Krystyna Adolph (died 30.03.1987) lived with her husband and daughter in Ignalin near Troki (Lithuania). Before 1939 she worked as a history teacher at the Duke Adam Czartoryski Secondary School in Vilnius. When the war broke out, she was widowed and had to look after her daughter and the farm on her own. In a difficult situation Krystyna was able to find courage to help those in need. When the Germans occupied Vilnius in 1941, she told her former Jewish pupils, sisters Monika and Lidia Głuskin, that she would give them shelter in her house in case of danger. After the Vilnius ghetto was established, the girls took her up on her offer.

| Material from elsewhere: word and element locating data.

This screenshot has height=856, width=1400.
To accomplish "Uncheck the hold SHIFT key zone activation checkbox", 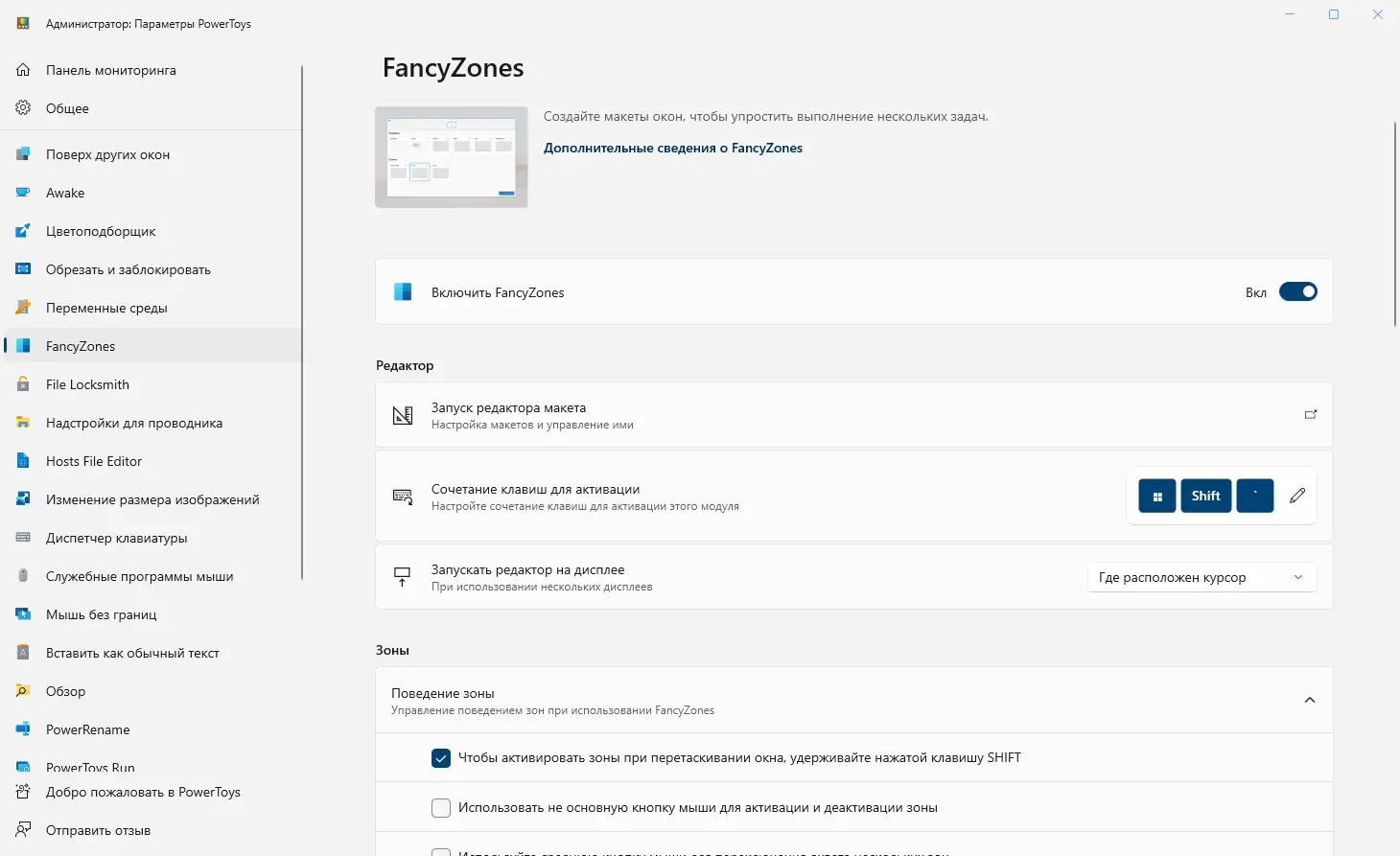I will 441,758.
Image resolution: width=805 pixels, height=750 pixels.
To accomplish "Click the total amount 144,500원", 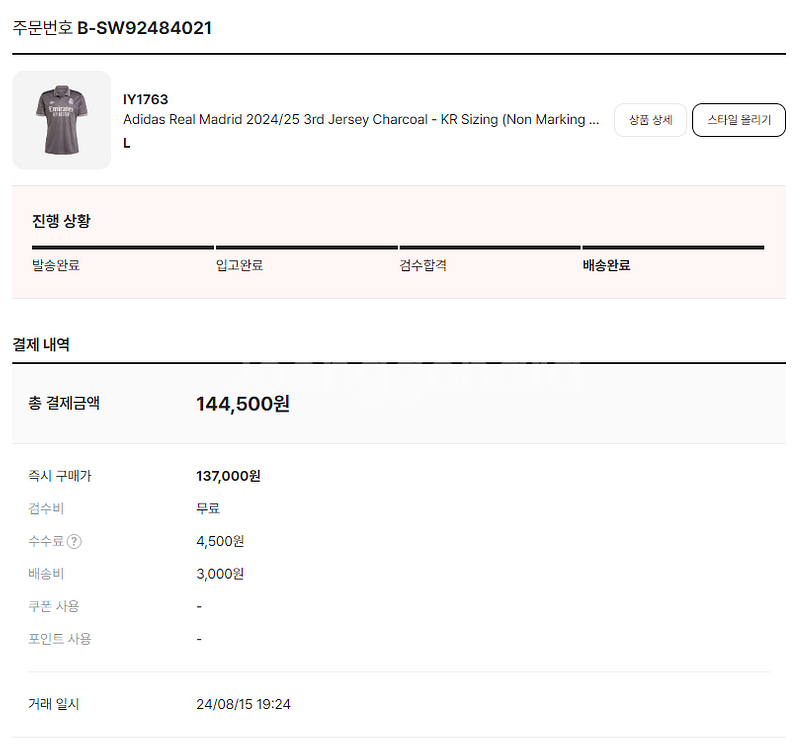I will click(x=243, y=403).
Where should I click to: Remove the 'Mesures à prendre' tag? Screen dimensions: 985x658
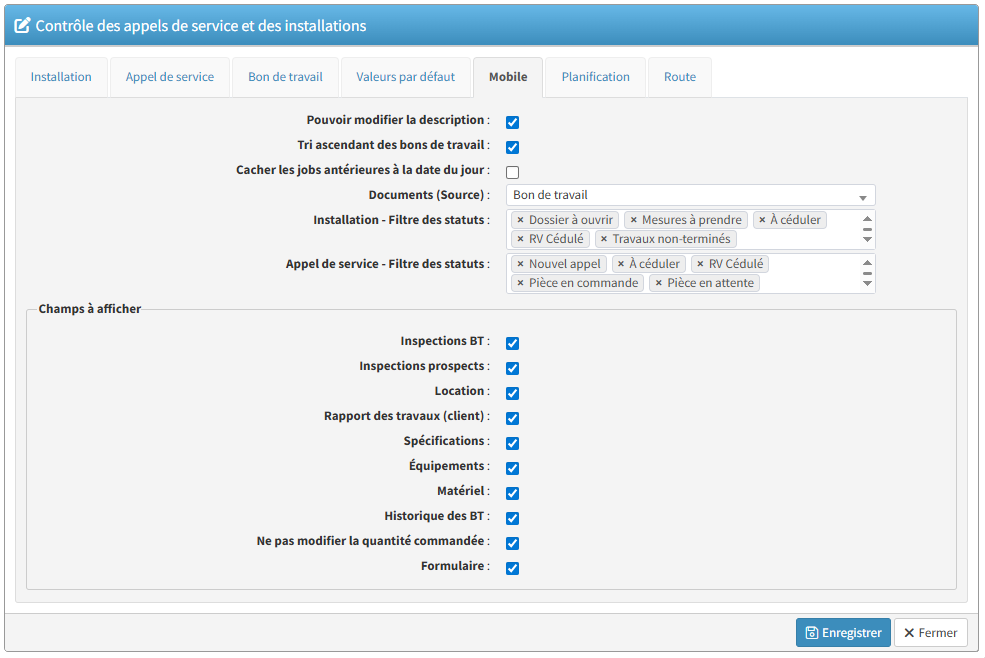coord(633,220)
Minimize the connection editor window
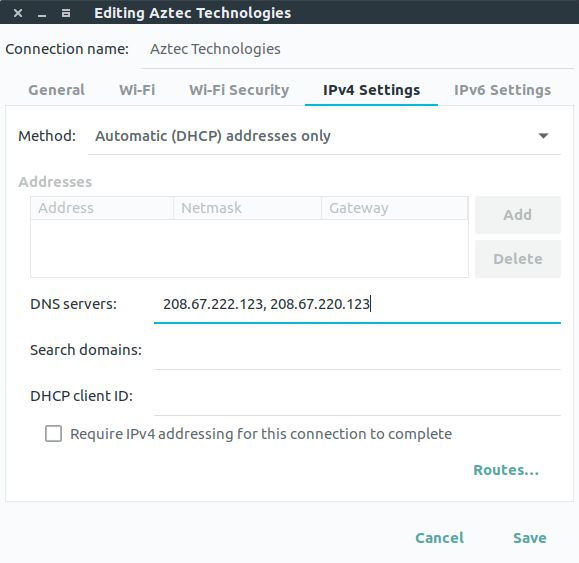Screen dimensions: 579x563 (x=42, y=14)
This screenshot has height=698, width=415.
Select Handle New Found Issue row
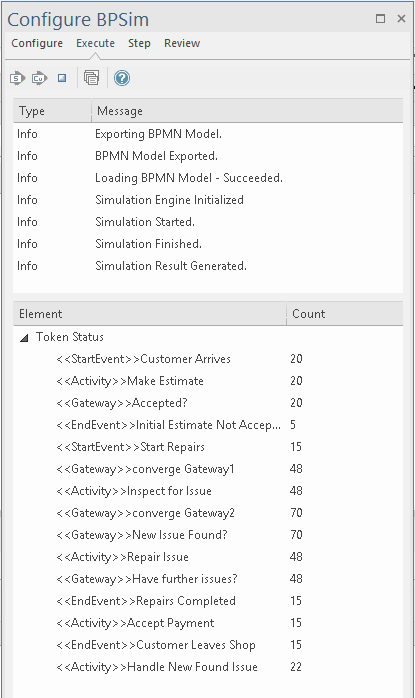pyautogui.click(x=208, y=667)
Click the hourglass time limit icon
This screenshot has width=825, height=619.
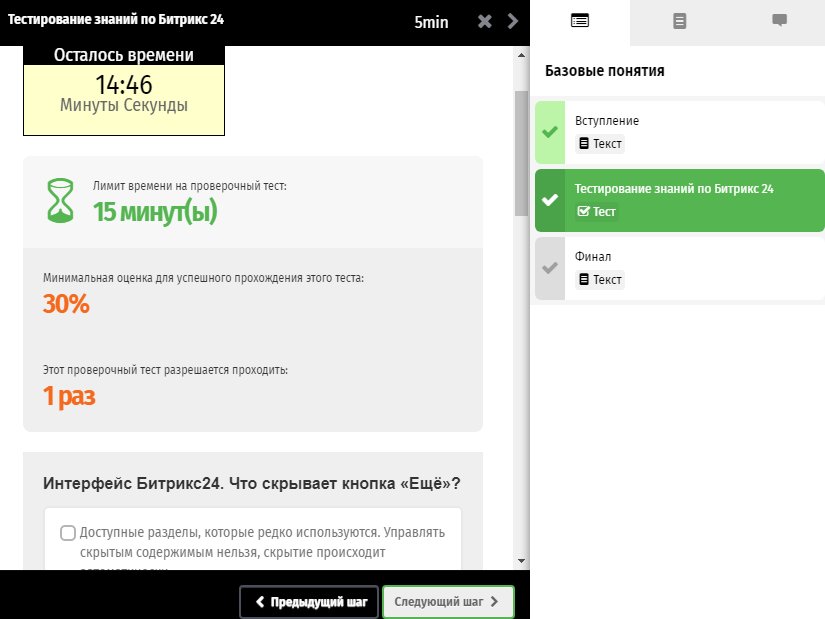coord(61,200)
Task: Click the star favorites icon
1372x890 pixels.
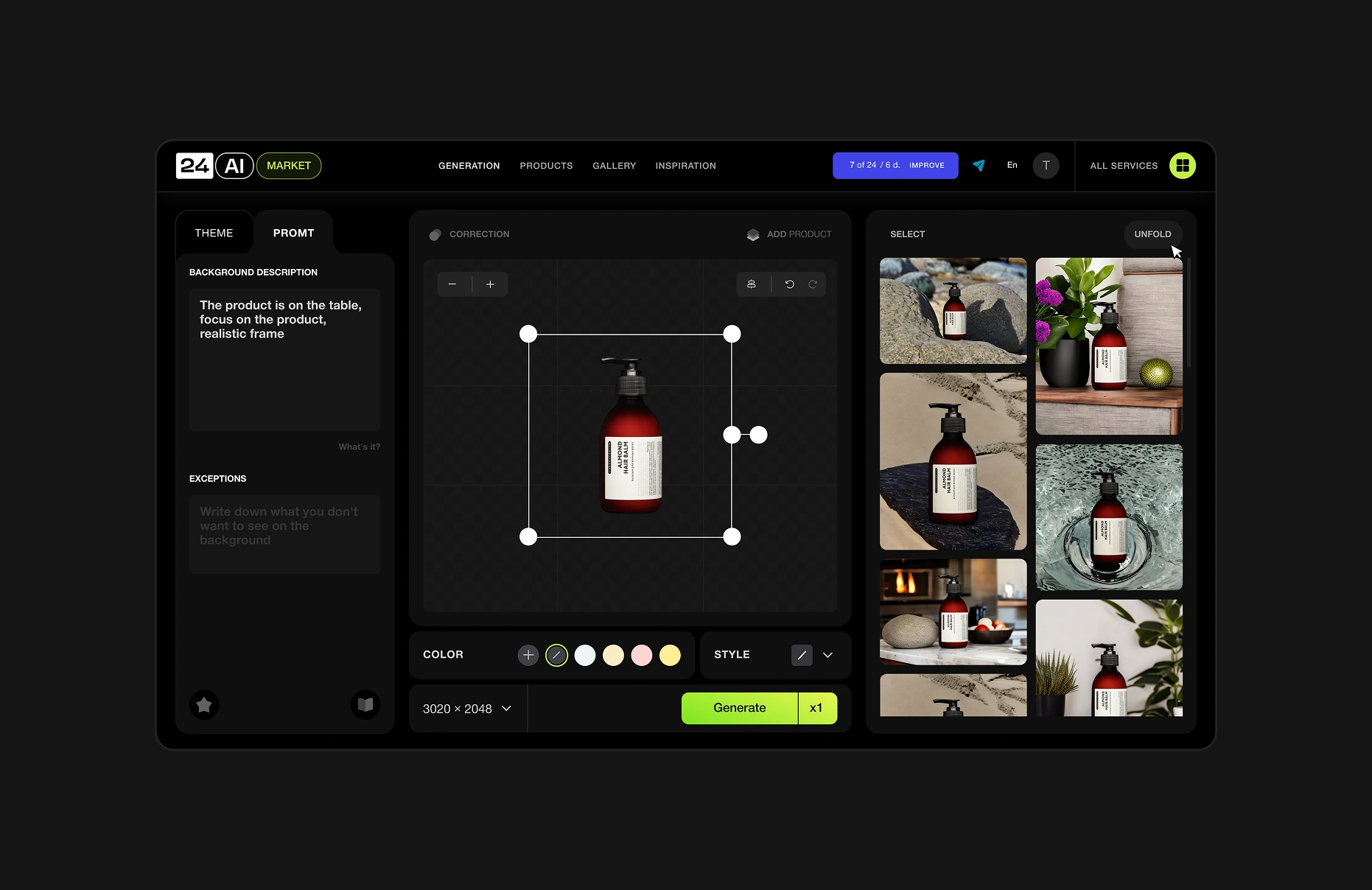Action: pos(204,705)
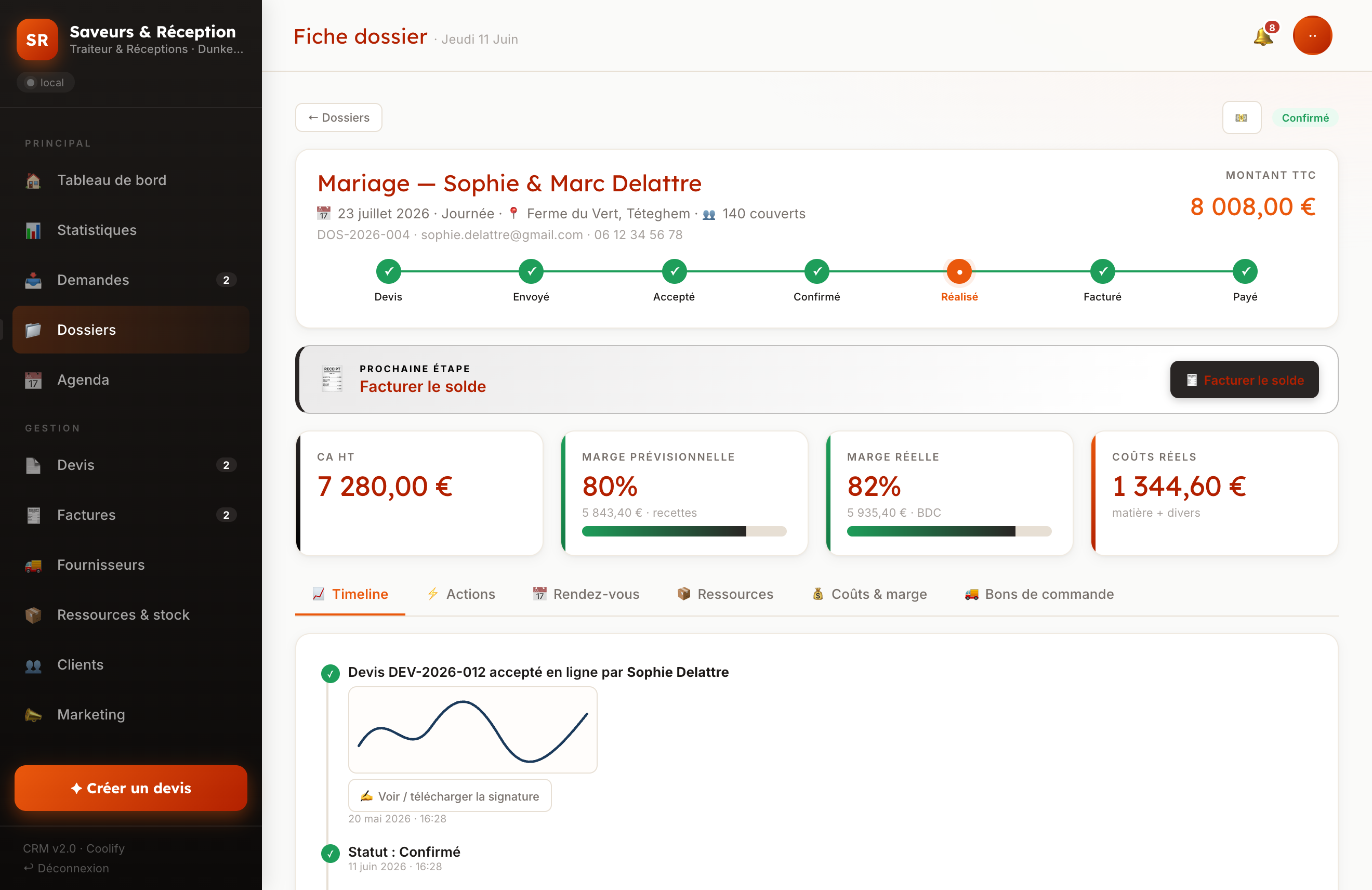The height and width of the screenshot is (890, 1372).
Task: Open the notifications bell icon
Action: pos(1263,37)
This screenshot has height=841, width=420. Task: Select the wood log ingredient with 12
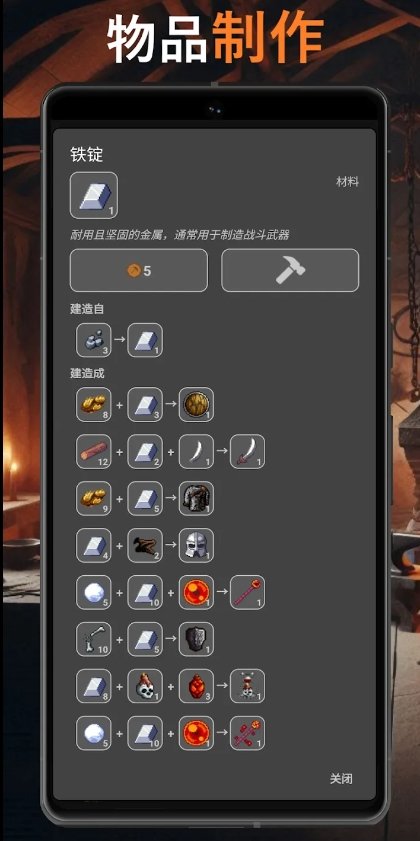(x=94, y=452)
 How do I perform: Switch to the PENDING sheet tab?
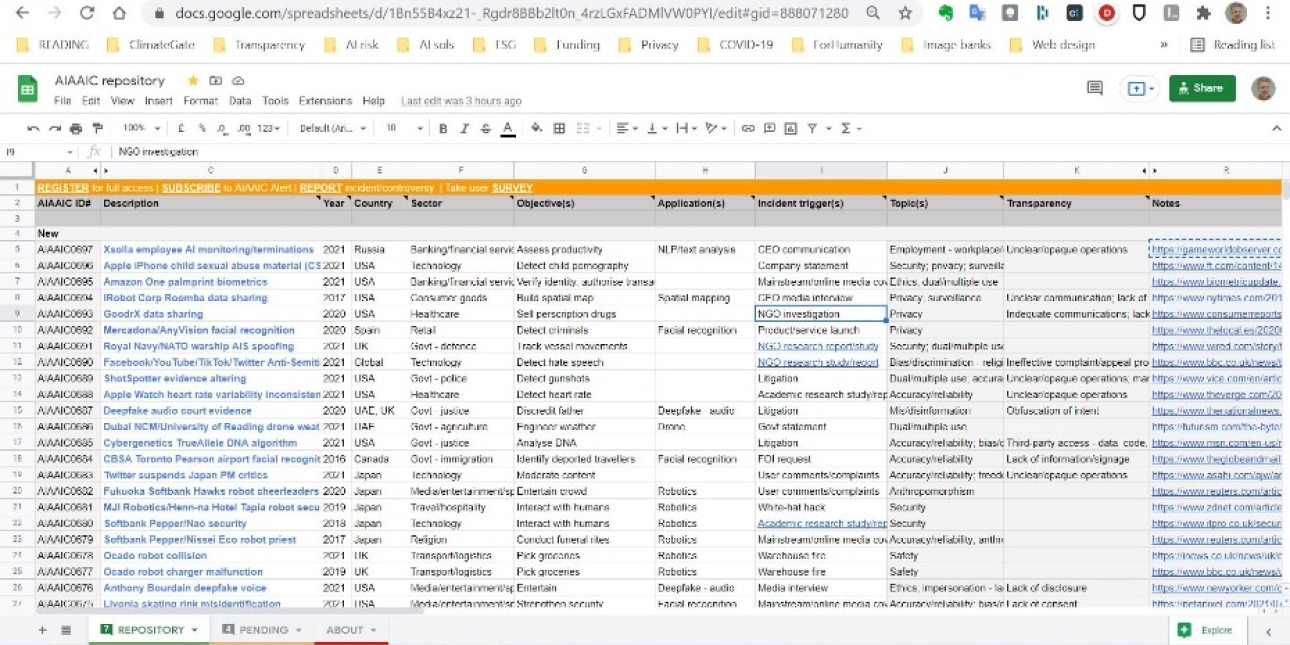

They hid in Krystyna’s house for more than 3 years, helping Adolph with the housework and the farm. The Głuskin sisters were introduced to the neighbours as relatives who had hidden with Krystyna from the forced labour. Their true identity was only known to a few people from the family of the teacher’s late husband, who had supported her during the war. The woman knew very well what she was risking by giving shelter to her former pupils because in the neighbouring village, the German gendarmes had burnt down the house together with the family who had been hiding the Jews. The hardship and danger of hiding the Jewish girls did not stop Krystyna, so the girls managed to survive until liberation. Adolph also helped the girls’ mother, Luba Gluskin, obtain forged documents which enabled her to leave the ghetto and hide on the Aryan side. After the war, the Głuskin sisters emigrated to Israel, from where they remained in contact with their occupation guardian for many years.

On 14 May 1984, the Yad Vashem Institute honoured Krystyna Adolph with the title 'Righteous Among the Nations’ in recognition of her heroism during the Holocaust.